DPR Minta Guru Honorer Diangkat jadi ASN sebelum Akhir 2026
JAKARTA, iNews.id - Wakil Ketua Komisi X DPR RI, MY Esti Wijayati, mendorong pemerintah segera menetapkan status guru honorer menjadi aparatur sipil negara (ASN). Hal itu diharapkan sebelum masa transisi guru non-ASN berakhir pada akhir 2026.
"Jika memang tenaga ini masih sangat dibutuhkan, berdasarkan data-data, dan mereka memang sudah memberikan pengabdian kepada dunia pendidikan cukup lama, ya segera saja justru itu jangan kemudian masukkan ke honorer. Ya masukkan saja ke ASN. ASN itu bisa PNS, bisa PPPK," kata Esti dalam keterangannya, Jumat (15/5/2026).

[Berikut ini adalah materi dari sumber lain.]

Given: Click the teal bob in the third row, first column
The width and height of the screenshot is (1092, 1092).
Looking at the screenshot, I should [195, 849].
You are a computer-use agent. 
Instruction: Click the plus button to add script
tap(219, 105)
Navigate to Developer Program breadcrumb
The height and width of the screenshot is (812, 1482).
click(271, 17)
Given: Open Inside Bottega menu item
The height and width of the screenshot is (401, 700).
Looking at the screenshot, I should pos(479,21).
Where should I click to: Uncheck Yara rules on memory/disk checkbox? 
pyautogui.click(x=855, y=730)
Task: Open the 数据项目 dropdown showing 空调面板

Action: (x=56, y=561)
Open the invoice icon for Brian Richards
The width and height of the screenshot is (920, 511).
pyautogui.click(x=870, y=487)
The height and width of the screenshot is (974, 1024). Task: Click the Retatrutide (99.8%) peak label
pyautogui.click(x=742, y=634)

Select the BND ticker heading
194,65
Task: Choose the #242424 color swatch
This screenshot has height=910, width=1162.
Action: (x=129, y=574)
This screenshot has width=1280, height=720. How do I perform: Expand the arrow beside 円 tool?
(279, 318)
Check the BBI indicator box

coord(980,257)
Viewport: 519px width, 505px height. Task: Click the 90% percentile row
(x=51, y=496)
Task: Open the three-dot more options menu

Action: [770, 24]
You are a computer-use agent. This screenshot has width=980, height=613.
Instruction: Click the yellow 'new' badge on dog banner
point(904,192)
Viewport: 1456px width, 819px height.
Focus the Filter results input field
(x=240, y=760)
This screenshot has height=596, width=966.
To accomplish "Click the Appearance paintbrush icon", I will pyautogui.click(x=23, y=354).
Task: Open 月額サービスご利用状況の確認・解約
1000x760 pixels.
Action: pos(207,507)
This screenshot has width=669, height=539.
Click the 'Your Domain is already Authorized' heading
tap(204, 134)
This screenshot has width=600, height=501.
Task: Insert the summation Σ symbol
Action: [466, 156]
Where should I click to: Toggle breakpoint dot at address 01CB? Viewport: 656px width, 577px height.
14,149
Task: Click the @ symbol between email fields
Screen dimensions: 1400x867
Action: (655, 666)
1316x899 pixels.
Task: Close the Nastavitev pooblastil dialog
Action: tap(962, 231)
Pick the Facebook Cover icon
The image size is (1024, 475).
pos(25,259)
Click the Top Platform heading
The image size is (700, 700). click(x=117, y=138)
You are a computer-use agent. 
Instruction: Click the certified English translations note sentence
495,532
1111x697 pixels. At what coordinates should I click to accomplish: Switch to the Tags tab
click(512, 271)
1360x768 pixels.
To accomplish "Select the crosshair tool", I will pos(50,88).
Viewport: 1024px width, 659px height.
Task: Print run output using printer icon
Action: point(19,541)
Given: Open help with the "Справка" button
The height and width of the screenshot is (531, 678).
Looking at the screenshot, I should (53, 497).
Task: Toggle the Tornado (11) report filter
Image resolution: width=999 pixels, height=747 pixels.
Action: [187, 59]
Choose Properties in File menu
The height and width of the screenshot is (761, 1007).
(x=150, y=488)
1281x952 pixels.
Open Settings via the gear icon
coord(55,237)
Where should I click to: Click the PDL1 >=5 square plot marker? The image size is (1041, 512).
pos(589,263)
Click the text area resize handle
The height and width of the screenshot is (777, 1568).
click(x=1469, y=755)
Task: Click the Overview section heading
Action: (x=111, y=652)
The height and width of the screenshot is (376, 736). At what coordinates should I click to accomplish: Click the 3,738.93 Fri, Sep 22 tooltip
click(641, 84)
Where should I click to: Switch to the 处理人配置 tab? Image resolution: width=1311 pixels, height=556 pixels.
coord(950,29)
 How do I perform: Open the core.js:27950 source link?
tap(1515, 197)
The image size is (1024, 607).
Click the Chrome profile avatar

Politisi Fraksi PDI Perjuangan itu juga menyoroti wacana skema Pegawai Pemerintah dengan Perjanjian Kerja (PPPK) Paruh Waktu yang dinilai masih belum memiliki kejelasan regulasi. Menurutnya, ketidakjelasan status tersebut justru dapat menambah persoalan baru bagi dunia pendidikan di daerah.
"Lalu yang PPPK Paruh Waktu itu juga nggak jelas, itu nggak jelas statusnya itu juga mesti kemudian didiskusikan bersama," tambahnya.
Kemendikdasmen Godok Skema Seleksi Baru Guru Non-ASN
Esti mengingatkan Indonesia masih menghadapi kekurangan tenaga pendidik di berbagai wilayah dalam jumlah signifikan. Karena itu, ia meminta Kementerian Pendidikan Dasar dan Menengah segera berkoordinasi dengan Kementerian Pendayagunaan Aparatur Negara dan Reformasi Birokrasi untuk menjamin distribusi guru di daerah.